In [1]:
from pyspark.sql import SparkSession
import pandas as pd
from pyspark.sql.functions import *


In [13]:
spark = SparkSession.builder.appName("q2").getOrCreate()
filepath = "Sales Data.csv"
df = spark.read.csv(filepath, inferSchema=True , header=True)
df.printSchema()
# df.show()

root
 |-- _c0: integer (nullable = true)
 |-- Order ID: integer (nullable = true)
 |-- Product: string (nullable = true)
 |-- Quantity Ordered: integer (nullable = true)
 |-- Price Each: double (nullable = true)
 |-- Order Date: string (nullable = true)
 |-- Purchase Address: string (nullable = true)
 |-- Month: integer (nullable = true)
 |-- Sales: double (nullable = true)
 |-- City: string (nullable = true)
 |-- Hour: integer (nullable = true)



In [3]:
#checking for null values
df.select([count(when(isnull(c) | isnan(c),c)).alias(c) for c in df.columns]).show()
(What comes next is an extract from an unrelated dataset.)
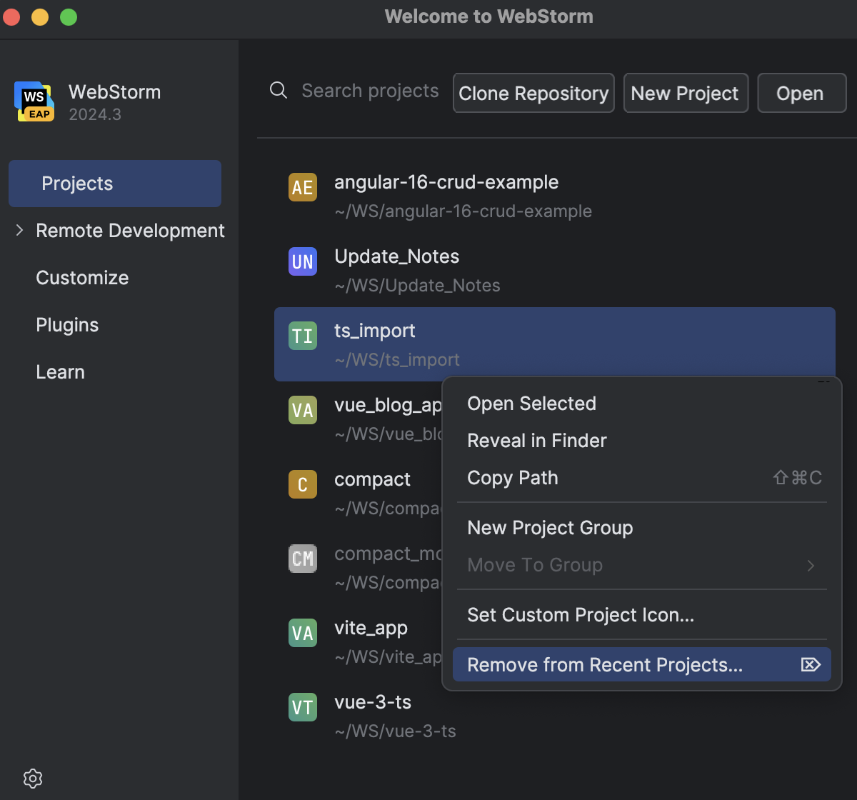The width and height of the screenshot is (857, 800).
Task: Expand the Remote Development section
Action: tap(19, 230)
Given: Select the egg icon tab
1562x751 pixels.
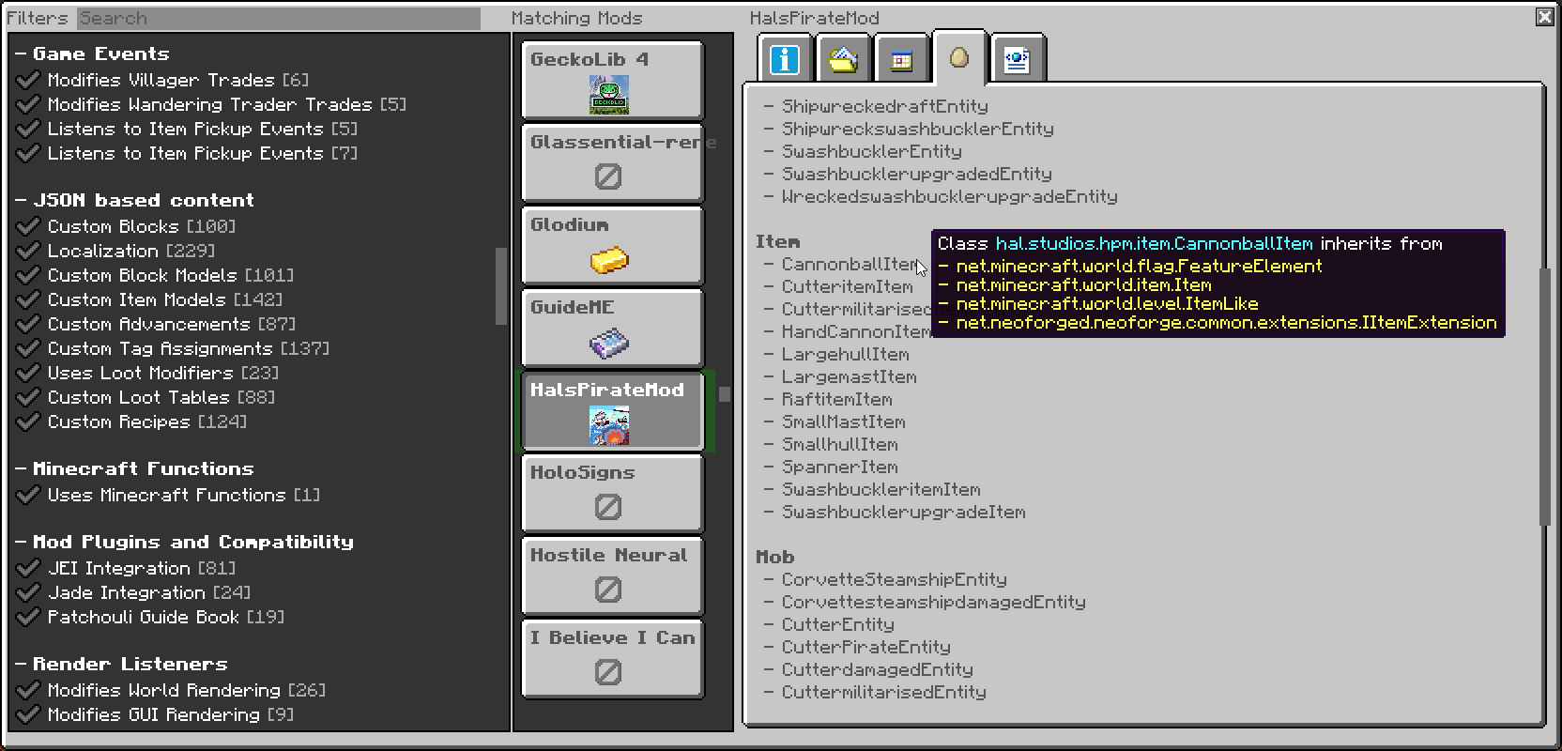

+---+--------+-------+----------------+----------+----------+----------------+-----+-----+----+----+
|_c0|Order ID|Product|Quantity Ordered|Price Each|Order Date|Purchase Address|Month|Sales|City|Hour|
+---+--------+-------+----------------+----------+----------+----------------+-----+-----+----+----+
|  0|       0|      0|               0|         0|         0|               0|    0|    0|   0|   0|
+---+--------+-------+----------------+----------+----------+----------------+-----+-----+----+----+



In [6]:
# 1. Use PySpark to identify columns with missing values and decide whether to fill or 
# remove them. For numerical columns like Sales or Quantity Ordered, you may want 
# to fill missing values with the mean or median, or drop rows with missing values.

### important to put df = , for everything
mean_value = df.select(mean(col('Sales'))).first()[0]
df = df.fillna({'Sales':mean_value})

critical_columns = ["Order Id","Product", "Order Date"]
df = df.dropna(subset = critical_columns)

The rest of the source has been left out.